After the war Colonel Blair Mayne, 1 SAS’s commanding officer, gave a speech to the Royal British Legion in which he singled out Herbert’s exploits for praise, despite not naming him.
He described how one of his men had “lived in a butcher’s shop on the top floor…at night, however, he went out and did some sabotage work”.
Damien says: “This is the man who commanded the SAS for most of the war, the man who led hundreds of Britain’s finest warriors into war, yet he singles out Herbert Castelow’s story.”
He adds: “It is an escape story, but actually it’s really a story about Herbert Castelow refusing to stop fighting. I am sure there were times when he could have made his way back to Allied lines, but he chose to stay.”
Avril, who lives in Bainton, Yorkshire, with husband Brian, says her father, who died in 1973 aged 57, when she was 17, rarely spoke about his war experiences.
Herbert was awarded the Military Medal but declined an invitation to receive it personally from King George VI, as he did not feel he deserved the accolade.
He worked in the local steel mill after the war but suffered from PTSD, particularly on moonlit nights when he would scream and thrash in his sleep.
SAS Great Escapes Two by Damien Lewis is out now
Avril, 14 at the time, would go to him with a dampened face cloth. She saw marks on his upper body from the torture.
The grandmother-of-three, 66, was contacted by Michel when he was looking for his friend. She says: “I was incredibly close to my father, but after researching his story I am more proud of him.

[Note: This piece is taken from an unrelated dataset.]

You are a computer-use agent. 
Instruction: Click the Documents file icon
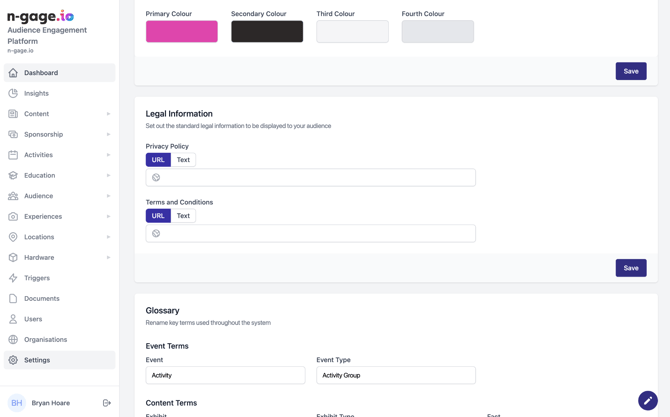pyautogui.click(x=13, y=298)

“I never realised what an incredibly brave man he was, the way he was tortured by the Gestapo, and he said nothing.”
One of Damien’s previous books, Churchill’s Secret Warriors, has been made into a Guy Ritchie film The Ministry Of Ungentle-manly Warfare, starring Henry Cavill and Alan Ritchson, due out next year.
Avril hopes her father’s story will get the same treatment: “When I tell people my father’s story they always say it is a blockbuster in the making.”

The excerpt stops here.